Bug 431086

Summary: Fix database inconsistencies as reported by sanitycheck.cgi before final release
Product: [Community] Bugzilla Reporter: David Lawrence <dkl>
Component: DatabaseAssignee: Simon Green <sgreen>
Status: CLOSED WONTFIX QA Contact:
Severity: low Docs Contact:
Priority: low    
Version: 3.6CC: chandankumar2014, ebaak, kbaker, sgreen
Target Milestone: ---Keywords: Reopened
Target Release: ---   
Hardware: All   
OS: Linux   
Whiteboard:
Fixed In Version: 2.18 Doc Type: Bug Fix
Doc Text:
Story Points: ---
Clone Of: Environment:
Last Closed: 2012-06-19 04:06:00 UTC Type: ---
Regression: --- Mount Type: ---
Documentation: --- CRM:
Verified Versions: Category: ---
oVirt Team: --- RHEL 7.3 requirements from Atomic Host:
Cloudforms Team: --- Target Upstream Version:
Embargoed:
Bug Depends On:    
Bug Blocks: 406071, 427052    
Attachments:
Description Flags
possible solutions of fixing database inconsistencies, reported by sanitcheck
none
possible solutions of fixing database inconsistencies, reported by sanitcheck, commented by dkl
none
clean up inconsistent data, reported by sanitycheck report
none
inconsistent data cleanup
none
delete invalid logins from profiles table
dkl: review+
clean up inconsistent data, reported by general_bug_check.orig file
dkl: review+
clean up inconsistent data, reported by general_bug_check.orig file
none
File containing recent sanity check errors (2008-11-25) none

Description David Lawrence 2008-01-31 17:45:41 UTC
Sanitycheck.cgi shows numerous inconsistencies in the Bugzilla database after
migration from 2.18 to 3.0 schema.
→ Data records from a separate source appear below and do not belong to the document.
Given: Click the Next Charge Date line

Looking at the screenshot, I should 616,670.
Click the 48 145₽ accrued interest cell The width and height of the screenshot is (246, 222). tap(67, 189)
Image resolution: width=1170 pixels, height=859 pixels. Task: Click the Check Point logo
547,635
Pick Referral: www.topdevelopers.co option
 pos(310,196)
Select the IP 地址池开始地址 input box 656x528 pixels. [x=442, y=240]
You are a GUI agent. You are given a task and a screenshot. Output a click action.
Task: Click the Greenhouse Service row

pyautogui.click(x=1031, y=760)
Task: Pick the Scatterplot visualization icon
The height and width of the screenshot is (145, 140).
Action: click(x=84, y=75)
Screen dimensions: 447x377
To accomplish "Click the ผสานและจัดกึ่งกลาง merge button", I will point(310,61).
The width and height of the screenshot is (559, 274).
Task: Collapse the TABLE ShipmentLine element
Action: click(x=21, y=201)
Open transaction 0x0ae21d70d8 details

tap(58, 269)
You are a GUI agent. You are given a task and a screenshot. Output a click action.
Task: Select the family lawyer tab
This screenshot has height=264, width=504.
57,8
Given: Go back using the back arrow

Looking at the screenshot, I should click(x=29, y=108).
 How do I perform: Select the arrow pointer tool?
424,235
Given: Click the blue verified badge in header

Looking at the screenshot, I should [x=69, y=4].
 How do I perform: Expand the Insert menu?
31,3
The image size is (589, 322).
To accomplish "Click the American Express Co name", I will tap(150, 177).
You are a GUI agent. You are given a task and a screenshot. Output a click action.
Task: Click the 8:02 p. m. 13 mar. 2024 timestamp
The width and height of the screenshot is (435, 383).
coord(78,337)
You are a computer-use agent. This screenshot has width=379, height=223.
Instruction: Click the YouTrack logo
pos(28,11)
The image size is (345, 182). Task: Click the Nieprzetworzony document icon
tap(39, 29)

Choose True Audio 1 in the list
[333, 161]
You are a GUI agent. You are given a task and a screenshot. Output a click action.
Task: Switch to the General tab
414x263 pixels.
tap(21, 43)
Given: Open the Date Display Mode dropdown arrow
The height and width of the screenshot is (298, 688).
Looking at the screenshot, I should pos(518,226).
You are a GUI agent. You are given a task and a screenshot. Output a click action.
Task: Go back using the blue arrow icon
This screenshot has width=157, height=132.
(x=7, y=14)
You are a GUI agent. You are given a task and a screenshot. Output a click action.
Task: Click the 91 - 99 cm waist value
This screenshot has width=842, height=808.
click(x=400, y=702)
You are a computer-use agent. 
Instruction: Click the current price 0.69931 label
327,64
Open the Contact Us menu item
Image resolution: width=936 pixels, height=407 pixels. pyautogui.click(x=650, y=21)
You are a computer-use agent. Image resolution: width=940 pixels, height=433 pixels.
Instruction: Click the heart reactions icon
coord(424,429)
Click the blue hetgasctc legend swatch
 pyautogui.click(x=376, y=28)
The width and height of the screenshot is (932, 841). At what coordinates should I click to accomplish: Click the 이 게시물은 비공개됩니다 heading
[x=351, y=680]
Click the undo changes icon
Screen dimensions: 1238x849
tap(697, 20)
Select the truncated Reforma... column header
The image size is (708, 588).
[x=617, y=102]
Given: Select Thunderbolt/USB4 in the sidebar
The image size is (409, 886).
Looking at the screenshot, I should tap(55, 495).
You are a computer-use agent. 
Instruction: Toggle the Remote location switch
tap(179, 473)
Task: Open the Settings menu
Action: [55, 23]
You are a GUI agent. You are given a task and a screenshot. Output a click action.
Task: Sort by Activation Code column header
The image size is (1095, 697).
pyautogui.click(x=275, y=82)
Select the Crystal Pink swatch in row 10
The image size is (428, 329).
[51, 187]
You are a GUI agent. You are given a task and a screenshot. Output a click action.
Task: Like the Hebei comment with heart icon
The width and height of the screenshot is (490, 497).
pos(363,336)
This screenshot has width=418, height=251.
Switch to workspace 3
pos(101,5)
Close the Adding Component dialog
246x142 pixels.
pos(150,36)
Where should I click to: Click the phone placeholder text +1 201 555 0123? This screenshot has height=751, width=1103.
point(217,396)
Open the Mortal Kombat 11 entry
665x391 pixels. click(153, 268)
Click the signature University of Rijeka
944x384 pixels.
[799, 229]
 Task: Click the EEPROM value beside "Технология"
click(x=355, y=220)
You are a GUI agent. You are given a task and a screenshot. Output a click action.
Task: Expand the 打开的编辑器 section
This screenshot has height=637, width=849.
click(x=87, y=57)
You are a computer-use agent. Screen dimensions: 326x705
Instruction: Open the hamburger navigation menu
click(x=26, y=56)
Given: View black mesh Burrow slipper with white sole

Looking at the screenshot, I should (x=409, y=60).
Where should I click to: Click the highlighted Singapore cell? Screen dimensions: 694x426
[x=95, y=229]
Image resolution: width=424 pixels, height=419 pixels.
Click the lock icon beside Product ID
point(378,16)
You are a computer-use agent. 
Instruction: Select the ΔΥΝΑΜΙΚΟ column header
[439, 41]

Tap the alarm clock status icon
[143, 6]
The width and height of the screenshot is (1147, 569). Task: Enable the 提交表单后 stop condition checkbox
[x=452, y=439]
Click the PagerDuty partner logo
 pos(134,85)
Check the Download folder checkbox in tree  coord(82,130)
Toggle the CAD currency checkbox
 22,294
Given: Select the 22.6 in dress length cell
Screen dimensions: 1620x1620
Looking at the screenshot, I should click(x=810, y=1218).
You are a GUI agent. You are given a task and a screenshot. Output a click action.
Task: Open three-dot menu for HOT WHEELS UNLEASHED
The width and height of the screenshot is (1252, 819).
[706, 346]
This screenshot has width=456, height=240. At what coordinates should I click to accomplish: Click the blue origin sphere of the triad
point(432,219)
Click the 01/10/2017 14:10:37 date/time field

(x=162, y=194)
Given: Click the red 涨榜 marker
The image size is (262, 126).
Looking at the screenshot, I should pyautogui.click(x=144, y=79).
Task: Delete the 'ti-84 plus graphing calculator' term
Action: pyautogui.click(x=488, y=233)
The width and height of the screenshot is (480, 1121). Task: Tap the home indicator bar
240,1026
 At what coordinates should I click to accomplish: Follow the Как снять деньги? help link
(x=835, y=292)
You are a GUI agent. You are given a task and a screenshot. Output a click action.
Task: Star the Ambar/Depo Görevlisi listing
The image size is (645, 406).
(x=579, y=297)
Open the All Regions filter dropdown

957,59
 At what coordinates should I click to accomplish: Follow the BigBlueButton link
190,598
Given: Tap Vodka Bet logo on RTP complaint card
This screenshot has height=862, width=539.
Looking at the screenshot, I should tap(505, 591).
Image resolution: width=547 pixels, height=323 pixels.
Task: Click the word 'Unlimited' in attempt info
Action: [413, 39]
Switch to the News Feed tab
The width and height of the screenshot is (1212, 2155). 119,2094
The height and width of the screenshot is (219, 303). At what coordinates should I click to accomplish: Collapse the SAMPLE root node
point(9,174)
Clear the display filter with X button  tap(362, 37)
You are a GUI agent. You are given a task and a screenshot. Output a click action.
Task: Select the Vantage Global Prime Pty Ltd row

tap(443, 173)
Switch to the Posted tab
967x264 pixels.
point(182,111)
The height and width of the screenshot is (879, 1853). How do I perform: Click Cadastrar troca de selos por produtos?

We should make best effort to clear as much 
of these as possible before the final release.

http://bugdev.devel.redhat.com/bugzilla/sanitycheck.cgi?rebuildkeywordcache=1&remove_invalid_flags=1

We could break this bug up into smaller pieces as needed and use this as a top
level tracker.

Comment 1 Kevin Baker 2008-04-15 02:46:30 UTC
Tony,

look into the sanity check report and see what can be fixed. 

Comment 2 Tony Fu 2008-04-18 05:52:19 UTC
Dave,

I have examined our current sanitycheck report, regarding to foreign key
checking.  I put my solutions of fixing the inconsistent data in attached file.
 Please take a look at it (looking for "XXX tfu" for my comment).  If you are
happy with them, I will write a script to update bugzilla DB.


Thanks,
Tony

Comment 3 Tony Fu 2008-04-18 05:53:39 UTC
Created attachment 302838 [details]
possible solutions of fixing database inconsistencies, reported by sanitcheck

Comment 4 David Lawrence 2008-04-22 16:15:37 UTC
Created attachment 303334 [details]
possible solutions of fixing database inconsistencies, reported by sanitcheck, commented by dkl

Tony, I am attaching another copy of your report with my comments inside. One
thing of note is that alot of the changes that you mention I have already
included in the redhat/db_fixup.sql script that I use when converting the
database from 2.18 to 3.2. Please take the bits that are useful from that
script and create another script that will do the cleanups on the live
database. If you do use the SQL from db_fixup.sql in your cleanup script,
please remove the section from db_fixup.sql and commit the changes back to CVS.


Thanks
Dave

Comment 5 Tony Fu 2008-04-23 05:57:59 UTC
Dave,

Thanks for your comments.  I will write a scrip to clean up the data, according
to your comments.


Thanks,
Tony

Comment 6 Tony Fu 2008-04-24 07:15:18 UTC
Dave,

Please review attached data cleanup script.  I have tested it against my test
database that only includes a subset of live data.  If it is possible, I would
like to test it again bugs on bz-db1-test.devel.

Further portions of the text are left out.